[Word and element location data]
## Start
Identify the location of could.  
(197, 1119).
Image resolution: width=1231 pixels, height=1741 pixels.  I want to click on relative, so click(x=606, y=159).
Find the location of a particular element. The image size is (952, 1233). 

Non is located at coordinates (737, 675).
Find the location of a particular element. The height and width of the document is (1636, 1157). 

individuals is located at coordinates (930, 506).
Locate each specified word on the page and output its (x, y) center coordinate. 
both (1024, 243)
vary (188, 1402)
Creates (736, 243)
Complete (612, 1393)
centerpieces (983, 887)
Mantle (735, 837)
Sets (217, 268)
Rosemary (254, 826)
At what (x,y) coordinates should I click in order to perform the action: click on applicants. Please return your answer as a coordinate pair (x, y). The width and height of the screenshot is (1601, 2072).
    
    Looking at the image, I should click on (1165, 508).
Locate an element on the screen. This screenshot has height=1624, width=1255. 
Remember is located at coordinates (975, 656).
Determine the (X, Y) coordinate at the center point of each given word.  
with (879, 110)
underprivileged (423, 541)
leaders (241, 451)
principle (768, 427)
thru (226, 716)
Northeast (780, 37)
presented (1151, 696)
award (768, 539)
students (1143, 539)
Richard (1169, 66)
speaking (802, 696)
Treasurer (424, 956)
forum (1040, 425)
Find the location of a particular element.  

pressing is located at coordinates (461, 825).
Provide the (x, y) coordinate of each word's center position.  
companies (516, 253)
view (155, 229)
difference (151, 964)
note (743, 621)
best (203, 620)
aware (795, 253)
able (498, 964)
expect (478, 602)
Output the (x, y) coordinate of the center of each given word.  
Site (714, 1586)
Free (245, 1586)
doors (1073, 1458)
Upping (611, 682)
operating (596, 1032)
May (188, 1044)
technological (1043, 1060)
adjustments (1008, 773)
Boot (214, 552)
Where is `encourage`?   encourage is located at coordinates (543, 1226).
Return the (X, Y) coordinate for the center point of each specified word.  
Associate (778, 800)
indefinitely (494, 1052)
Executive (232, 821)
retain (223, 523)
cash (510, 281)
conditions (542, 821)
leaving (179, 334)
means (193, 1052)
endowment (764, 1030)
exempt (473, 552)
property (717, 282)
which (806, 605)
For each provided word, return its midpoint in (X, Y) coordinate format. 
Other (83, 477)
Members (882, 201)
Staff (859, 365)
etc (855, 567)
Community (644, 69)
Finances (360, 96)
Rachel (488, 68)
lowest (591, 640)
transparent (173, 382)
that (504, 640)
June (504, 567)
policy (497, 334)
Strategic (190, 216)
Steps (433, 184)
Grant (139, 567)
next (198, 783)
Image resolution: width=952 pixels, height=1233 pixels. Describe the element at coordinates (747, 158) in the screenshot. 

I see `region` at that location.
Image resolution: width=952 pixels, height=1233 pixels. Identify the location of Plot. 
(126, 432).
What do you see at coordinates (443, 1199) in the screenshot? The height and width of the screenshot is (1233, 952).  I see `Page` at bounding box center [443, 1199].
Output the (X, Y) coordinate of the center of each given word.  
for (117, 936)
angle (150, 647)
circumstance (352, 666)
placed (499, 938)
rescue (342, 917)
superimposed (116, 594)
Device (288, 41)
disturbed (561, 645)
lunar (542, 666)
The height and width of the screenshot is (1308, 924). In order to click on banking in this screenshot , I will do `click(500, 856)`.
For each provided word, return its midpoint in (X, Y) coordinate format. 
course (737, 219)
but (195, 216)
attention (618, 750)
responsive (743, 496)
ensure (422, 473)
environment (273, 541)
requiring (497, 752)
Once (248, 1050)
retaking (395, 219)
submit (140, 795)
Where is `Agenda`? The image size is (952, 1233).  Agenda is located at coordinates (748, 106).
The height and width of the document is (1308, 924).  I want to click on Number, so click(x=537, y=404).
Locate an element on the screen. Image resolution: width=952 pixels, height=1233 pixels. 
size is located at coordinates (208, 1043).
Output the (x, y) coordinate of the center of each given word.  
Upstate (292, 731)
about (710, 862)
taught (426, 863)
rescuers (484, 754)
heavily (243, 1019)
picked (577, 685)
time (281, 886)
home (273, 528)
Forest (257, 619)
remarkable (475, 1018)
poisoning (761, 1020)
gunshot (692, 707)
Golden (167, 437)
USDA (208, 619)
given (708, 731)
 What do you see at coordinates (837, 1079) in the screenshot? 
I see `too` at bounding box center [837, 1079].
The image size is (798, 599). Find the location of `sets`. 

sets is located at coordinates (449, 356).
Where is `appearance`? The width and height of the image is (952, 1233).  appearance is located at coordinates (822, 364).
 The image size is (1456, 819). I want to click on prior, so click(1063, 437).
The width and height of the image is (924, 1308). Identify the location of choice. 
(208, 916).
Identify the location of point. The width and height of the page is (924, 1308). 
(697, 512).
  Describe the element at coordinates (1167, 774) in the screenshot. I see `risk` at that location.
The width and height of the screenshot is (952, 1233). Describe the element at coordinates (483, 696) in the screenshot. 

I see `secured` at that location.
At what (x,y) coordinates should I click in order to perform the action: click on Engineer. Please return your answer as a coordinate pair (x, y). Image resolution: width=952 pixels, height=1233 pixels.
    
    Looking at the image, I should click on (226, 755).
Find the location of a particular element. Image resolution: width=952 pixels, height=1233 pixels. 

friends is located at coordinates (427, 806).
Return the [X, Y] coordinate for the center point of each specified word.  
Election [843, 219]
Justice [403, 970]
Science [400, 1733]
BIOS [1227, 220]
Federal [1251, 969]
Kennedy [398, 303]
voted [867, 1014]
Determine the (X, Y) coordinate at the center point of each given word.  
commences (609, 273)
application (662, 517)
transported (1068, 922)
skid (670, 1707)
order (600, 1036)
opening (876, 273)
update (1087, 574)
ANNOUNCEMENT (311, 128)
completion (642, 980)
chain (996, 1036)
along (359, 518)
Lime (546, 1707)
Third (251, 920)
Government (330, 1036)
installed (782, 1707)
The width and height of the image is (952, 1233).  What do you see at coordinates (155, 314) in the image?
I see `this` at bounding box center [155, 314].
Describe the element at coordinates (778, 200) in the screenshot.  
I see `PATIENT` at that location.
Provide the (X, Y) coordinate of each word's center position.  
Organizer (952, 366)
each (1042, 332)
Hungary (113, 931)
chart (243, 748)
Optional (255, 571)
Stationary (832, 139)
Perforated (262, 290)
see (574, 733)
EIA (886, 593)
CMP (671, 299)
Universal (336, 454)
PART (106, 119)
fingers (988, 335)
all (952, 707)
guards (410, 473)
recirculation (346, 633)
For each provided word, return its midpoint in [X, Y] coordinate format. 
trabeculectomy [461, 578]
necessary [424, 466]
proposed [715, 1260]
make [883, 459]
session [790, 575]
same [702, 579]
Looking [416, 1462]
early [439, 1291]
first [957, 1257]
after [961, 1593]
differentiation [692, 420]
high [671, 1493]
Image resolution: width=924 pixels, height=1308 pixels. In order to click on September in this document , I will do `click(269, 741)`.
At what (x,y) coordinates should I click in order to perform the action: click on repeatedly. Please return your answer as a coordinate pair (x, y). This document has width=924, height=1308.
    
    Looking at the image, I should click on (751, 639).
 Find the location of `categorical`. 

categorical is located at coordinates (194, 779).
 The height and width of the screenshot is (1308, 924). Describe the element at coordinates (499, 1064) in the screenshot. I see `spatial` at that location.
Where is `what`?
## End
**To be done**
Gather every line of the material above that contains the word "Identify" and list those lines.

**Completed task**
Identify the location of could.  
Image resolution: width=952 pixels, height=1233 pixels. Identify the location of Plot. 
The width and height of the image is (924, 1308). Identify the location of choice. 
Identify the location of point. The width and height of the page is (924, 1308). 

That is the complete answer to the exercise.